What is expected -
Recast the material as a Markdown table with the columns Entry and Text, running from the line with "744, 524, 751)" to the line with "390, 1007, 401)", both included. Number each line in Entry, put the line itself in Text, and leave out blank lines.

==== Task input

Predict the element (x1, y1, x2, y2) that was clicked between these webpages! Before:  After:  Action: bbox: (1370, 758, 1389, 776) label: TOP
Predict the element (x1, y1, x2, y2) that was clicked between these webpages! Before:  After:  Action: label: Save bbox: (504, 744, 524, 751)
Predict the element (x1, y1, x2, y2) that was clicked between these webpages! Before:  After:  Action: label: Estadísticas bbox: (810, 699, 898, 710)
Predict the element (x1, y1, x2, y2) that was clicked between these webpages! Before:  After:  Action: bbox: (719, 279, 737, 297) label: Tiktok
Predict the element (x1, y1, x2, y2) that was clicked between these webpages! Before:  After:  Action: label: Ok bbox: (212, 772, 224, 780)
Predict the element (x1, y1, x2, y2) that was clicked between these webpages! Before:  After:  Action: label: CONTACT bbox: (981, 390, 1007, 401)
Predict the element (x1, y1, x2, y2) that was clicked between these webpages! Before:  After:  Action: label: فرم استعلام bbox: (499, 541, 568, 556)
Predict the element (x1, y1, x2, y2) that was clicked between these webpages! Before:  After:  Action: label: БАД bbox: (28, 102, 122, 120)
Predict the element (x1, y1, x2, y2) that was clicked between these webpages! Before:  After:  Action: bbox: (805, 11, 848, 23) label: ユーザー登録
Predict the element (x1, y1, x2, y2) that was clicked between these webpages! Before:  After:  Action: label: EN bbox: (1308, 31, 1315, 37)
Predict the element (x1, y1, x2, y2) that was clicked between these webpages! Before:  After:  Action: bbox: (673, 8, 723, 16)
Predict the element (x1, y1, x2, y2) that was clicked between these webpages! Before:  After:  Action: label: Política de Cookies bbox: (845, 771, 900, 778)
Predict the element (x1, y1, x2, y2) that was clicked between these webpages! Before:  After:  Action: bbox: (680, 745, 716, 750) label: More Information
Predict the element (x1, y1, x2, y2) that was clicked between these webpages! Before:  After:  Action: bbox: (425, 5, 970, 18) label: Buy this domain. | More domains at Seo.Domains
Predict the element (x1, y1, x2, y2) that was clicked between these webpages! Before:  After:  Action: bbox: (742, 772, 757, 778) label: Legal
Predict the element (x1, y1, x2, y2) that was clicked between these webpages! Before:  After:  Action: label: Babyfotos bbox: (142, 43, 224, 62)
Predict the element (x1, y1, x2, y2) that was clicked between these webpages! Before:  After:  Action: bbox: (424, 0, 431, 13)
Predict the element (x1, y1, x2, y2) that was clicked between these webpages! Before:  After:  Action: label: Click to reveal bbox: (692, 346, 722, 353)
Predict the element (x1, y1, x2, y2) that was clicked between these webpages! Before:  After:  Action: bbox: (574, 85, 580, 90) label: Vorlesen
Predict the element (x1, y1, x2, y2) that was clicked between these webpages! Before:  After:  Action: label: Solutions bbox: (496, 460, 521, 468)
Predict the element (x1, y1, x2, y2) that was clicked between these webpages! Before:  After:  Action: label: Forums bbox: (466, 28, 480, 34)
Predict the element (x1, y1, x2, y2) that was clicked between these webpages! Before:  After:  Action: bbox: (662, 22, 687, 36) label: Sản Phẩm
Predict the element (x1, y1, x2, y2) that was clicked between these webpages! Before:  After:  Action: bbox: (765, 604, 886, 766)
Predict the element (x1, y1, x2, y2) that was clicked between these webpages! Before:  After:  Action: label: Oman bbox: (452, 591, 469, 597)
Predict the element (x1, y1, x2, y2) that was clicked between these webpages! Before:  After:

========

The completed task -
| Entry | Text |
|---|---|
| 1 | Predict the element (x1, y1, x2, y2) that was clicked between these webpages! Before:  After:  Action: label: Save bbox: (504, 744, 524, 751) |
| 2 | Predict the element (x1, y1, x2, y2) that was clicked between these webpages! Before:  After:  Action: label: Estadísticas bbox: (810, 699, 898, 710) |
| 3 | Predict the element (x1, y1, x2, y2) that was clicked between these webpages! Before:  After:  Action: bbox: (719, 279, 737, 297) label: Tiktok |
| 4 | Predict the element (x1, y1, x2, y2) that was clicked between these webpages! Before:  After:  Action: label: Ok bbox: (212, 772, 224, 780) |
| 5 | Predict the element (x1, y1, x2, y2) that was clicked between these webpages! Before:  After:  Action: label: CONTACT bbox: (981, 390, 1007, 401) |